Question

To calculate the size of a hydrogen ion using the Bohr's model, we assume that its two electrons move in an orbit such that they are always on diametrically opposite sides of the nucleus.
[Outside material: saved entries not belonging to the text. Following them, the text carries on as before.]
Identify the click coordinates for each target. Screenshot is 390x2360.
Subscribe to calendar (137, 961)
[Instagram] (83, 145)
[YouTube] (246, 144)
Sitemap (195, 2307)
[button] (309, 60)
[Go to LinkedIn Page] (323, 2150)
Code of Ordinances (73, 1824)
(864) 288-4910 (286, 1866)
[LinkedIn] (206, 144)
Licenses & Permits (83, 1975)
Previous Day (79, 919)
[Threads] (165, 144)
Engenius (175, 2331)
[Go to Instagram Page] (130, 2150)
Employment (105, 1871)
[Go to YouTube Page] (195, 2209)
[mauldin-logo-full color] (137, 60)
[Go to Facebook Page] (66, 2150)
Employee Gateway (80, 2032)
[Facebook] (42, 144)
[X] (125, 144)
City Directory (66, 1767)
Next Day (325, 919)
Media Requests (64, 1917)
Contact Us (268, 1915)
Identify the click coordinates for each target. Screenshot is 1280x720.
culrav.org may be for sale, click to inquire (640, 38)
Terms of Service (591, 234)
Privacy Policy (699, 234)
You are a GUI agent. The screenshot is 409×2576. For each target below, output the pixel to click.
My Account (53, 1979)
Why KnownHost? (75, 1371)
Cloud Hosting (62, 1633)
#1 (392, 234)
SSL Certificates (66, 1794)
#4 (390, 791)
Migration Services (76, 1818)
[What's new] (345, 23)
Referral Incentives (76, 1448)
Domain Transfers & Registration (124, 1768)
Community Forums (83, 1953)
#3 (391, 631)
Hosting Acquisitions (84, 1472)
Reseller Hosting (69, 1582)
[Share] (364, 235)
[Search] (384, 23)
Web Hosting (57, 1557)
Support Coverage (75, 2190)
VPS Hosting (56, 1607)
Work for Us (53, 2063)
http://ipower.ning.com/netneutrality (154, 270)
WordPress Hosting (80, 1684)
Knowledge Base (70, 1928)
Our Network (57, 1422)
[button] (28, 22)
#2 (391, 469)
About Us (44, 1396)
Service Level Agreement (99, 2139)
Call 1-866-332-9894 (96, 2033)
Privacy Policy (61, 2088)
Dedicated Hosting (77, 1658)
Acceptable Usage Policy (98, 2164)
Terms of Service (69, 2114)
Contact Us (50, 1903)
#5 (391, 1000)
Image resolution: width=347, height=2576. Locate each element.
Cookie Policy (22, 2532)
With each electron having the angular momentum $\hbar=h / 2 \pi$ and taking electron interaction into account the radius of the orbit in terms of the Bohr's radius of hydrogen atom

• A. $a_B$
• B. $\frac{4}{3} a_{B}$
• C. $\frac{2}{3} a_{B}$
• D. $\frac{3}{2} a_{B}$

Answer 1

Answer: (B)

Let the velocity of the electron be $v$.
Angular momentum of electron $mvr =\hbar$ (given)
Net electrostatic force acting on the electron
$F _{ e }=\frac{ e ^{2}}{4 \pi \epsilon_{0} r ^{2}}-\frac{ e ^{2}}{4 \pi \epsilon_{0}\left(2 r ^{2}\right)}=\frac{3}{4} \frac{ e ^{2}}{4 \pi \epsilon_{0} r ^{2}}$
Centrifugal force $F _{ c }=\frac{ mv ^{2}}{ r }=\frac{( mvr )^{2}}{ r \times mr ^{2}}=\frac{\hbar^{2}}{ mr ^{3}}$
But $F _{ c }= F _{ e }$
$\therefore \frac{\hbar^{2}}{ mr ^{3}}=\frac{3}{4} \frac{ e ^{2}}{4 \pi \epsilon_{0} r ^{2}}$
$\Longrightarrow r =\frac{4}{3} \frac{4 \pi \epsilon_{0} \hbar^{2}}{ me ^{2}} $
$=\frac{4}{3} a _{ B }$